Generally, those of us who regularly perform injections to the salivary glands would recommend the following:
▶ Do not do it—use a tertiary specialist centre, it is scary up there!
▶ Keep doses low to limit potential side effects of dysphagia due to mal-placement or spread of toxin to surrounding muscles
▶ Consider halving recommended doses in children <8 years old or if the salivary glands look small
▶ Keep diluent of normal saline aliquot low for the same reason
▶ Ensure adequate local anaesthetic and sedation; many units use general anaesthetic alone
▶ Specialist personal practice will lead to which combination of salivary glands is injected, generally submandibular glands plus one or two parotid glands.
▶ Most studies use Botox; there is some anecdotal evidence for less spread and, therefore, a safer side effect profile but use which ever preparation your centre is used to.
▶ Do not attempt to do it unless you are well trained and confident of your skill; talk to your ENT and radiological colleagues.
A number of different surgical approaches have been used to help with sialorrhoea.37,–,40 Also, in adults targeted, radiotherapy is used, though this is not a treatment approach in the paediatric population (table 8).
Results of drooling surgery in children are variable.41 Some children gain considerable long-term benefit. For others, there is only a temporary improvement, with consequences of a dry mouth, poor oral hygiene, dental decay and difficulty in chewing. Obviously, the expertise of the surgeon is vital when considering any “definitive” procedure.

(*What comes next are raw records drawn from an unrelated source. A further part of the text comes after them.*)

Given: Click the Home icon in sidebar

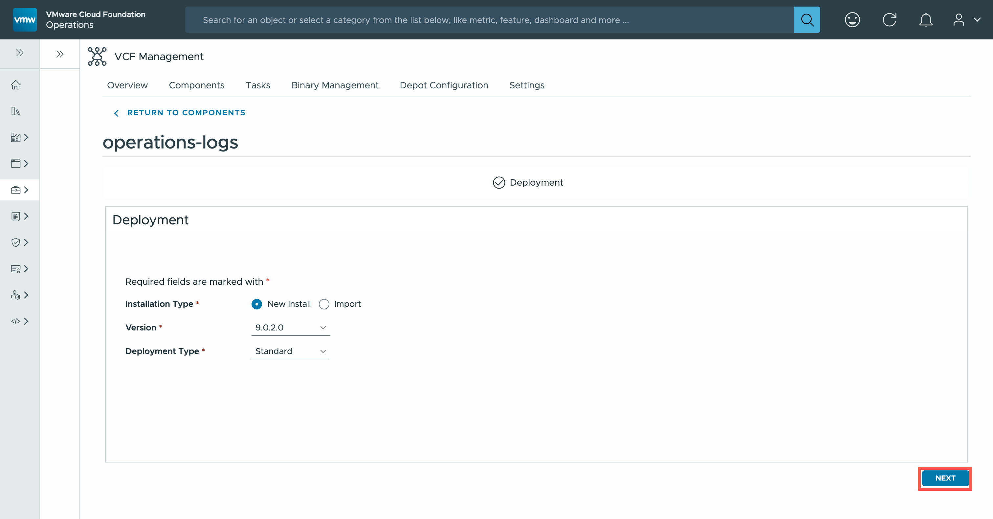Looking at the screenshot, I should [x=16, y=85].
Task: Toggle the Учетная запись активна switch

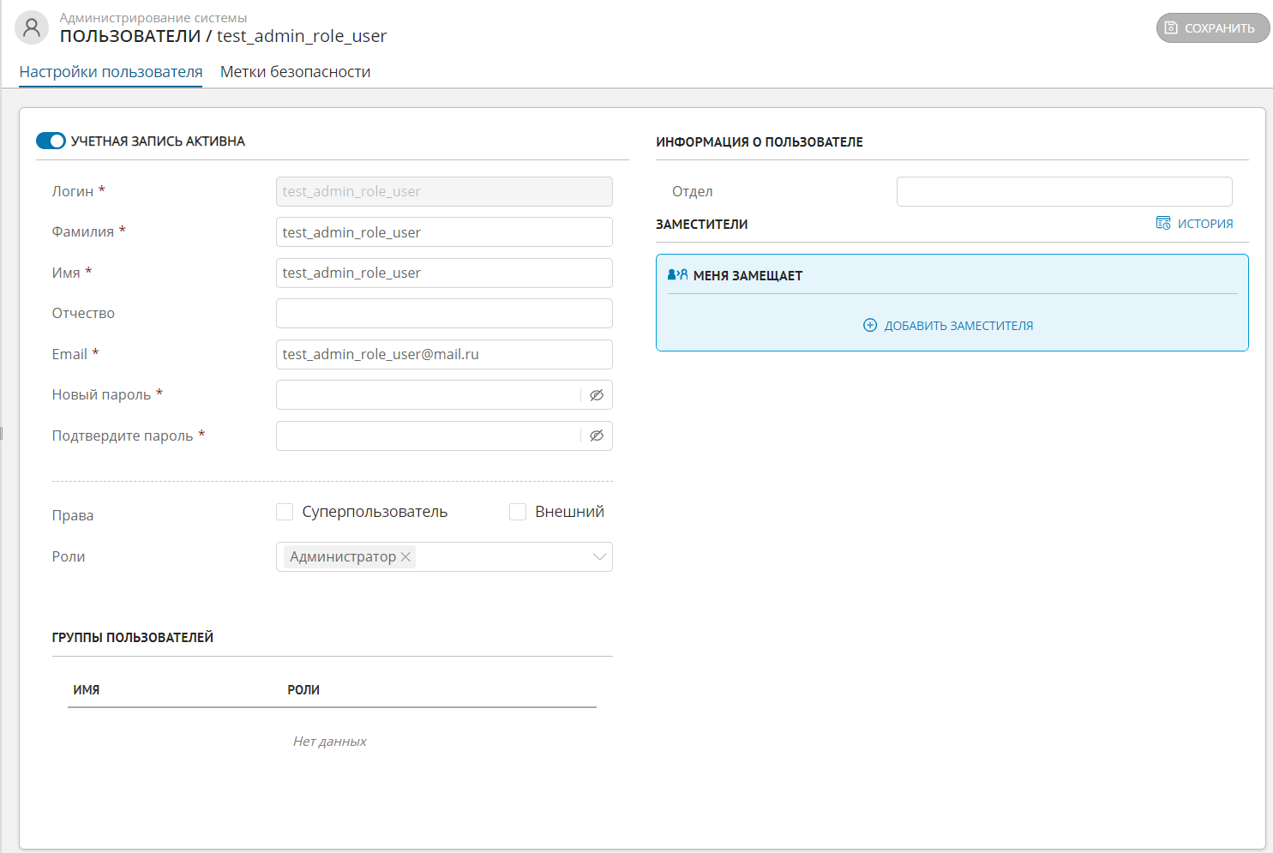Action: [x=51, y=141]
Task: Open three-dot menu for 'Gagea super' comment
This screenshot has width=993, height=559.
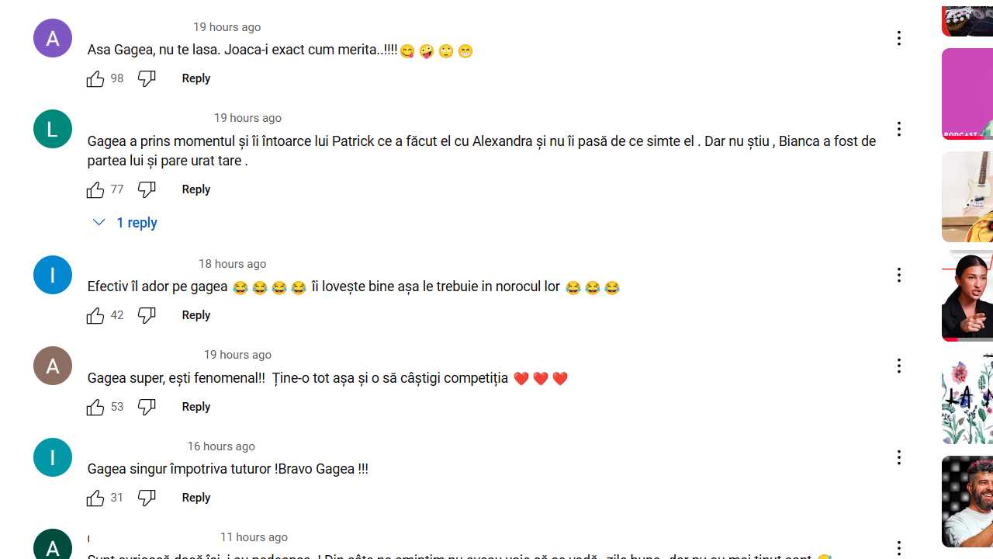Action: (899, 366)
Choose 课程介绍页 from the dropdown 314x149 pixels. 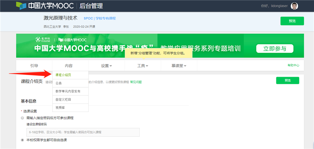70,75
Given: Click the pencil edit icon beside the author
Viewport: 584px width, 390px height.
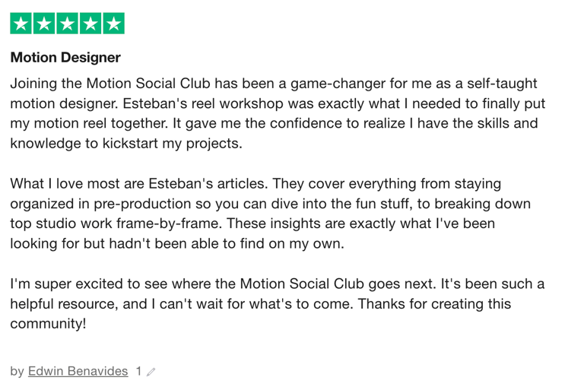Looking at the screenshot, I should (x=151, y=372).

The assessment and management of chronic drooling in children is best coordinated by a specialist multidisciplinary team liaising with local services. There are a considerable number of options for treatment depending on the age of the child and the severity of the problem. Therapy-based and conservative options should be considered first, after potential dental or “conservative” ENT options are ruled out. Unless there are specific contraindications, it is best to then try medical treatment before progressing to surgical procedures.
However, the published evidence base for many of the treatments described is patchy at best. As the problem is so significant to many children and their families, this is undoubtedly an area that needs future large-scale comparative study.
Competing interests None.
Provenance and peer review Commissioned; externally peer reviewed.